The problem.
Print every line below without adding or leaving out a single word.

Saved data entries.

########################################

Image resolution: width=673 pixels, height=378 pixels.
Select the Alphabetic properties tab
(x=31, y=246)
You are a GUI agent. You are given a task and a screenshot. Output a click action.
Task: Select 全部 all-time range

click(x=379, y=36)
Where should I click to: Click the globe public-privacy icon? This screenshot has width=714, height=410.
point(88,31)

########################################

Answer box.
Image resolution: width=673 pixels, height=378 pixels.
Select the Alphabetic properties tab
(x=31, y=246)
You are a GUI agent. You are given a task and a screenshot. Output a click action.
Task: Select 全部 all-time range

click(x=379, y=36)
Where should I click to: Click the globe public-privacy icon? This screenshot has width=714, height=410.
point(88,31)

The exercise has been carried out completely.